DATA FOR THIS TASK:
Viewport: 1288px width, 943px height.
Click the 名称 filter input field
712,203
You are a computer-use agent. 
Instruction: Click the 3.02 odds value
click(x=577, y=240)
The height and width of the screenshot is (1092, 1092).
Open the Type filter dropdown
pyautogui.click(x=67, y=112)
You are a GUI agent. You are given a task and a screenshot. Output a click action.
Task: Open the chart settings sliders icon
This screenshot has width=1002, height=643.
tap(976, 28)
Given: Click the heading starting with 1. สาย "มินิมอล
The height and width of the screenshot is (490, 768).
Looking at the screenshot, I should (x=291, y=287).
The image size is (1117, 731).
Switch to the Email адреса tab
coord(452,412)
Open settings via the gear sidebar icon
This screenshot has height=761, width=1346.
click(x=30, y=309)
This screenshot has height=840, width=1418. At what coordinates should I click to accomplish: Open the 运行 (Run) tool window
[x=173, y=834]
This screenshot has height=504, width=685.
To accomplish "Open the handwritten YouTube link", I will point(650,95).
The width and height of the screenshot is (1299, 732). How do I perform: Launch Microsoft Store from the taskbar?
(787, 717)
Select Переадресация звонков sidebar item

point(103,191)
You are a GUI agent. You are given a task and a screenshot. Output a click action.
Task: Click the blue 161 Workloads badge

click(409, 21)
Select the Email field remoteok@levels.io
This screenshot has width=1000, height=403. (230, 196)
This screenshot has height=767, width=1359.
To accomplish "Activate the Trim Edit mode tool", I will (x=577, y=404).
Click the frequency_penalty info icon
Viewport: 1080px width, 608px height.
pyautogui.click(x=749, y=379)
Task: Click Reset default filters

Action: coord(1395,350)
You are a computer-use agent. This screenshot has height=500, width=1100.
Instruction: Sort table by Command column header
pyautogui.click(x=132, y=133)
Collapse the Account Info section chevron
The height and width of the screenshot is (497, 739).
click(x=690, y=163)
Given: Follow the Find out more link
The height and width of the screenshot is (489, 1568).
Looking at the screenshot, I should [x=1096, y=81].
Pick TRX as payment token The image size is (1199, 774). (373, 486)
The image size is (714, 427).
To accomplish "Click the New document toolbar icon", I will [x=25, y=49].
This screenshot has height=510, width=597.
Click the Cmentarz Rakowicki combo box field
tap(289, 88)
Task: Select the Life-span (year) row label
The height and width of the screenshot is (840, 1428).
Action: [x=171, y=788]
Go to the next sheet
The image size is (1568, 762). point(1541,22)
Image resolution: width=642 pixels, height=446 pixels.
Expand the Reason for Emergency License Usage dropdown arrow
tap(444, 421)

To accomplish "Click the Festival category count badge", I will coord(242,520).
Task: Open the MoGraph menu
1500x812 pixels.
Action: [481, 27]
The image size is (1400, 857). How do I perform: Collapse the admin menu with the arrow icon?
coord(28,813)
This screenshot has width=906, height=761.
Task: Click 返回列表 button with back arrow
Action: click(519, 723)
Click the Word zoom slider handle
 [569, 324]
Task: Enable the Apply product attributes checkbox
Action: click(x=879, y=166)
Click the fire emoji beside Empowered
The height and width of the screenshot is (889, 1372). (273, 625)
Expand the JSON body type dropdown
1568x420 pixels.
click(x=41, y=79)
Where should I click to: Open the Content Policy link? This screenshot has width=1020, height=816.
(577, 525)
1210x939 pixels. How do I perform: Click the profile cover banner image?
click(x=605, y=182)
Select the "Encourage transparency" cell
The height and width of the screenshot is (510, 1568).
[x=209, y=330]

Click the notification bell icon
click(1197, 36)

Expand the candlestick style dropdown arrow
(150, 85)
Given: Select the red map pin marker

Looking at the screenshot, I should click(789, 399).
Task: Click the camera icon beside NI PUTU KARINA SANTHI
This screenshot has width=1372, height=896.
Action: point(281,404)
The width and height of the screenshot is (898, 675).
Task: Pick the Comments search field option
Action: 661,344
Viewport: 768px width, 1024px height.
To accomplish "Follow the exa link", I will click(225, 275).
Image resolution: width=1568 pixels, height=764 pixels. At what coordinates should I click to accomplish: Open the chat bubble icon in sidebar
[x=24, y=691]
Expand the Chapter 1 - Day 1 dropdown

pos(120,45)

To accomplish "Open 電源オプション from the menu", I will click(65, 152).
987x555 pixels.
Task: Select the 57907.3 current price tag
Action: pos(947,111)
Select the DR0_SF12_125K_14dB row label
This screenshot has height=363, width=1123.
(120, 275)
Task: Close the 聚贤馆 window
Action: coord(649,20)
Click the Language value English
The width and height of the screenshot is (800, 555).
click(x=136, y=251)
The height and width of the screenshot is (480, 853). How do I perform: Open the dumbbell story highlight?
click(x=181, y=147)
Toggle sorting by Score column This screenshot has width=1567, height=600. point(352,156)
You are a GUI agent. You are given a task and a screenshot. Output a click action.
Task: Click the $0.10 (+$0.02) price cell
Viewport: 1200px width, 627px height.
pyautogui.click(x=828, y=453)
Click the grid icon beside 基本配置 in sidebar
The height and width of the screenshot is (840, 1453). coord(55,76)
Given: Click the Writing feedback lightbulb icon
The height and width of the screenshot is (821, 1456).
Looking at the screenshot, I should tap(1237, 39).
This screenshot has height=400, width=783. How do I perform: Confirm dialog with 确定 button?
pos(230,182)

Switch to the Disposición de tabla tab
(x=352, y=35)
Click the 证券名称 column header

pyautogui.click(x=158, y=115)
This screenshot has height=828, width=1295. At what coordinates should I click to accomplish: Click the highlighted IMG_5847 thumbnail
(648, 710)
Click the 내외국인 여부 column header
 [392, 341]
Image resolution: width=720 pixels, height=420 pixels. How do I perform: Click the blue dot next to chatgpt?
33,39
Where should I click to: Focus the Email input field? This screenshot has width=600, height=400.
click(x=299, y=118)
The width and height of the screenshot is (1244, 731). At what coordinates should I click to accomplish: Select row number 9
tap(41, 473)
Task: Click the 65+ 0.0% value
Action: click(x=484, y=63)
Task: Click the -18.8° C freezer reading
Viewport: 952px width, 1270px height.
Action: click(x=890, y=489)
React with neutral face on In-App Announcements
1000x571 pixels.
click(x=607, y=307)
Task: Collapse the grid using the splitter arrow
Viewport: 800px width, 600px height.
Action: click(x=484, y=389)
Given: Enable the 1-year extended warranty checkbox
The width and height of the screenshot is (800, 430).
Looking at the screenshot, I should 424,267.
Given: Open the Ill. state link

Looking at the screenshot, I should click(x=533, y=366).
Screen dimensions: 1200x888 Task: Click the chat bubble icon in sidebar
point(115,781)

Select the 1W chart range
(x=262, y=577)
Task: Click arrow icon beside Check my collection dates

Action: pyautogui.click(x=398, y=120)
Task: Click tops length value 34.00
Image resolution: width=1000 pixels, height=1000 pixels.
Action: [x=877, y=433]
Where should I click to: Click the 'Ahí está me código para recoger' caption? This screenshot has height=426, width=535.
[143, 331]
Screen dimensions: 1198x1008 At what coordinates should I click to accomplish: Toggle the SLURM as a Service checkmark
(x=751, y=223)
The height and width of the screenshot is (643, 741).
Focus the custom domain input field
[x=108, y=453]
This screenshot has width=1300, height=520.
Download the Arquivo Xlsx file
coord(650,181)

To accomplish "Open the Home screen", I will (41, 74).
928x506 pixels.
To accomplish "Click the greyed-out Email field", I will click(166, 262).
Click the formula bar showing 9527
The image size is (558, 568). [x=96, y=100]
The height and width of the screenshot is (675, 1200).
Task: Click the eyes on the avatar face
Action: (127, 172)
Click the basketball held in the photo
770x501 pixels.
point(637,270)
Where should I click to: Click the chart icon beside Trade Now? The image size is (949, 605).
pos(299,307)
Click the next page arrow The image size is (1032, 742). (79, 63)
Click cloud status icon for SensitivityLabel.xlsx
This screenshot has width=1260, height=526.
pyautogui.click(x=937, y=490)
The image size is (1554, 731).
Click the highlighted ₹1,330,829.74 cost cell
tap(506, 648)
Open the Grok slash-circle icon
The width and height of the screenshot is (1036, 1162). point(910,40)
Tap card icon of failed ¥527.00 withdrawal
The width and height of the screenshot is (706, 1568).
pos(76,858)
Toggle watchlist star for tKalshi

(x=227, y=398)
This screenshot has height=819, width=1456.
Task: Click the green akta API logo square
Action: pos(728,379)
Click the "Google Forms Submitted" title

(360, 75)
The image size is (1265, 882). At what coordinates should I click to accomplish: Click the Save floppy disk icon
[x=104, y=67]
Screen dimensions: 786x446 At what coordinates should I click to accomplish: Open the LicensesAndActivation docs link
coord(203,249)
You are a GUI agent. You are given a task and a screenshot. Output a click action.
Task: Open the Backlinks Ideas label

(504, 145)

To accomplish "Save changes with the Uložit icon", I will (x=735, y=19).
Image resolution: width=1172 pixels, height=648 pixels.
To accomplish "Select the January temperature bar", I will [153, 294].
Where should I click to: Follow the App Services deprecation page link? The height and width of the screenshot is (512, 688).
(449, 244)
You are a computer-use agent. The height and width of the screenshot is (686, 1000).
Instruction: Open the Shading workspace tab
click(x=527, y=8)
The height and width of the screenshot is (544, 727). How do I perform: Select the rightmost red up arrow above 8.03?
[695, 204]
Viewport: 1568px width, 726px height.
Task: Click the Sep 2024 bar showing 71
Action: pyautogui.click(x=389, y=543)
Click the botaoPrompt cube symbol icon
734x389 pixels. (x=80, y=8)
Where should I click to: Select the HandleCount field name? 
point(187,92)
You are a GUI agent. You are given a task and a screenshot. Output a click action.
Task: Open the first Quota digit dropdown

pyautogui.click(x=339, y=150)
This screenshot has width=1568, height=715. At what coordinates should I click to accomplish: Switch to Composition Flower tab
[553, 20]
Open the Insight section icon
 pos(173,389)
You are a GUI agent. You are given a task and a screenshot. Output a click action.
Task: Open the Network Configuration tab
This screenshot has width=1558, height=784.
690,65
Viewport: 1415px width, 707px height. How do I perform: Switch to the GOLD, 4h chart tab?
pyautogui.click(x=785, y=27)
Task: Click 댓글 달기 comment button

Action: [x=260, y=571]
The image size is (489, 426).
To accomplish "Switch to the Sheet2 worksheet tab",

WHAT THE EXERCISE ASKS:
Go over the listing above and return each line with "computer".

ANSWER FOR THE TASK:
You are a computer-use agent. 
You are a computer-use agent. This screenshot has height=500, width=1100.
You are a computer-use agent. The height and width of the screenshot is (686, 1000).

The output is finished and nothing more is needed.